DART Mission: NASA
Just two weeks after its launch, NASA’s Double Asteroid Redirection Test (DART) spacecraft has opened its “eye” and returned its first images from space — a major operational milestone for the spacecraft and DART team.
- DART will reach its target on September 26, 2022.
- The main aim of the mission is to test the newly developed technology that would allow a spacecraft to crash into an asteroid and change its course.
- DART is a low-cost spacecraft, weighing around 610 kg at launch and 550 kg during impact.
- It also carries about 10 kg of xenon which will be used to demonstrate the agency’s new thrusters called NASA Evolutionary Xenon Thruster–Commercial (NEXT-C) in space.

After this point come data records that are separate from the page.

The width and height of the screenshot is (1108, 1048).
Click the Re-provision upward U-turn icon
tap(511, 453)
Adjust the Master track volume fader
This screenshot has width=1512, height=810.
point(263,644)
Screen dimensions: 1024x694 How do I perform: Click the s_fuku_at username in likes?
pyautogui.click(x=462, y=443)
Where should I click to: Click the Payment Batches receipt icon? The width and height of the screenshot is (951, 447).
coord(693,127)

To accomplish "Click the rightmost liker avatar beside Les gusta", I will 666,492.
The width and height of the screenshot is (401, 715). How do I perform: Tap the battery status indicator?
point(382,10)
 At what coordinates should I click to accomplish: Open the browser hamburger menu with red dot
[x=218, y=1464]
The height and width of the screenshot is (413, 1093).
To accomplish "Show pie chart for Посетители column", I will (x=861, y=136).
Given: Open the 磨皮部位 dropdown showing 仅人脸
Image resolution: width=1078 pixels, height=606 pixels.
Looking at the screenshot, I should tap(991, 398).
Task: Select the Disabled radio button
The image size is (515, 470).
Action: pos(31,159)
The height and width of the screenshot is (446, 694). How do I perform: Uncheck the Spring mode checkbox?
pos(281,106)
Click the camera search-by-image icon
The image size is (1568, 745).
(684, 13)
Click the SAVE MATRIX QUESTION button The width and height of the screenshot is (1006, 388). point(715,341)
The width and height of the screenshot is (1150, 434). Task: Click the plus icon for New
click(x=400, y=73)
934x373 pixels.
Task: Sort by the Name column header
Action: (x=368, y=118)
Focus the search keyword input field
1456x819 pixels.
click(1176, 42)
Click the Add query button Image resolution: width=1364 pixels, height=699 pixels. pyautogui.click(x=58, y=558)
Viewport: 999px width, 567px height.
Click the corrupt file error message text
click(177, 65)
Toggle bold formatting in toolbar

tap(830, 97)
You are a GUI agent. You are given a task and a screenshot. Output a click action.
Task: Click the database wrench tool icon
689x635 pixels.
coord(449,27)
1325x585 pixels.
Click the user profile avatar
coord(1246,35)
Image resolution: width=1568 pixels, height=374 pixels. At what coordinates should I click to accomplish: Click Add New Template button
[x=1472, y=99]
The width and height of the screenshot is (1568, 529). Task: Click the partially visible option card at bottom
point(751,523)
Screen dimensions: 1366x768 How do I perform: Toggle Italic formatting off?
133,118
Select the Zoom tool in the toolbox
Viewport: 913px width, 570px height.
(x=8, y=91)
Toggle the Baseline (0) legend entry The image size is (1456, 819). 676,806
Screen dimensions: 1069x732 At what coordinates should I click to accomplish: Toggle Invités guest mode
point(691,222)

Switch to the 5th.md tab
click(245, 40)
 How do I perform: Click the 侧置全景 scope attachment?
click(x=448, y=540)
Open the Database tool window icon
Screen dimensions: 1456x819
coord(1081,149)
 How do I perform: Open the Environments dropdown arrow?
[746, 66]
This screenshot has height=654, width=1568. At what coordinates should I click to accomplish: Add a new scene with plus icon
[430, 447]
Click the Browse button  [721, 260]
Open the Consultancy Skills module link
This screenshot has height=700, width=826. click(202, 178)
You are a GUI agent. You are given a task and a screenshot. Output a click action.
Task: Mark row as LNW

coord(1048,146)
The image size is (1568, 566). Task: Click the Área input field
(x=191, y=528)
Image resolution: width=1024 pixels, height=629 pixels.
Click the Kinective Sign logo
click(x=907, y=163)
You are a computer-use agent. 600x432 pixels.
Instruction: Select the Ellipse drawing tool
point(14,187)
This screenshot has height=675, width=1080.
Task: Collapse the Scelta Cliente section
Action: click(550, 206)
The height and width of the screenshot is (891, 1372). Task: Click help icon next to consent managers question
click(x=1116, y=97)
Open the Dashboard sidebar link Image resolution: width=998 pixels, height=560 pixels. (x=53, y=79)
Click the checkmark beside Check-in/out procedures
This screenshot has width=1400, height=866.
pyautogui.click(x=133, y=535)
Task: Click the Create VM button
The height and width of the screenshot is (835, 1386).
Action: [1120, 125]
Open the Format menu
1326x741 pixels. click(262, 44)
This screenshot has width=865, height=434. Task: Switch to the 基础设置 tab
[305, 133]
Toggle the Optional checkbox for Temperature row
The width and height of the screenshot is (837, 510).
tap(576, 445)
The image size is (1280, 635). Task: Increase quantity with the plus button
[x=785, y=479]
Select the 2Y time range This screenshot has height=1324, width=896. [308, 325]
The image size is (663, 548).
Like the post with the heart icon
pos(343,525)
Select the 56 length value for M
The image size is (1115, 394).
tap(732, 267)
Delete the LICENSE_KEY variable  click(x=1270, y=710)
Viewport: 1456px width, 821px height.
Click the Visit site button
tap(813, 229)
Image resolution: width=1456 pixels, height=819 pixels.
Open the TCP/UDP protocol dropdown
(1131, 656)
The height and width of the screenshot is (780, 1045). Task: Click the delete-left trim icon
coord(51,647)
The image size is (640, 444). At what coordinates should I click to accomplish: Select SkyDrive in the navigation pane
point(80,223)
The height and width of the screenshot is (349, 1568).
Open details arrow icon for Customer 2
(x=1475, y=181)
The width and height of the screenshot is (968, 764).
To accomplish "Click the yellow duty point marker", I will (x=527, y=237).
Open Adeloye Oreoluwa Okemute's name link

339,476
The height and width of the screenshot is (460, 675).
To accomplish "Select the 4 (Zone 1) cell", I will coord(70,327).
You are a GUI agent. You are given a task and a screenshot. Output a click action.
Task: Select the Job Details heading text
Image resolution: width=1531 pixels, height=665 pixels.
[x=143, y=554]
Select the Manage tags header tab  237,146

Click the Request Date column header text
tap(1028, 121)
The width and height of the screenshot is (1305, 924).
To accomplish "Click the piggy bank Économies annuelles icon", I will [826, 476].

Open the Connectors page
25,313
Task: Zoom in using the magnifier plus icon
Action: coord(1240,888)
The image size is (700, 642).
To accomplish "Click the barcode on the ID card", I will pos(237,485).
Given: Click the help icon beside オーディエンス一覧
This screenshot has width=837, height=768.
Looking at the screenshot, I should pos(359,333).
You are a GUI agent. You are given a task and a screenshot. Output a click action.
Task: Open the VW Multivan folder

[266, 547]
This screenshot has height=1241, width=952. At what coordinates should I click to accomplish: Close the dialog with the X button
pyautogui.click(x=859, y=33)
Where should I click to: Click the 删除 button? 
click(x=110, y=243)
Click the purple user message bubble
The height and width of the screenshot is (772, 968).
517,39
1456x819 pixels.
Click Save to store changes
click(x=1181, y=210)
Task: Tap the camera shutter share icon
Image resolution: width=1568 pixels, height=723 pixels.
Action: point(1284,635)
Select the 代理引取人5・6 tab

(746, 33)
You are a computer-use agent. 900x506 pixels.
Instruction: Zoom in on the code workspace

- The spacecraft carries a high-resolution imager called Didymos Reconnaissance and Asteroid Camera for Optical Navigation (DRACO). Images from DRACO will be sent to Earth in real-time and will help study the impact site and surface of Dimorphos.
- DART will also carry a small satellite or CubeSat named LICIACube (Light Italian CubeSat for Imaging of Asteroids).
- LICIACube is expected to capture images of the impact and the impact crater formed as a result of the collision. It can also capture images of any dust cloud formed during the impact.
- The target of the spacecraft is a small moonlet called Dimorphos (Greek for “two forms”). It is about 160-metre in diameter and the spacecraft is expected to collide when it is 11 million kilometres away from Earth.
- Dimorphos orbits a larger asteroid named Didymos (Greek for “twin”) which has a diameter of 780 metres.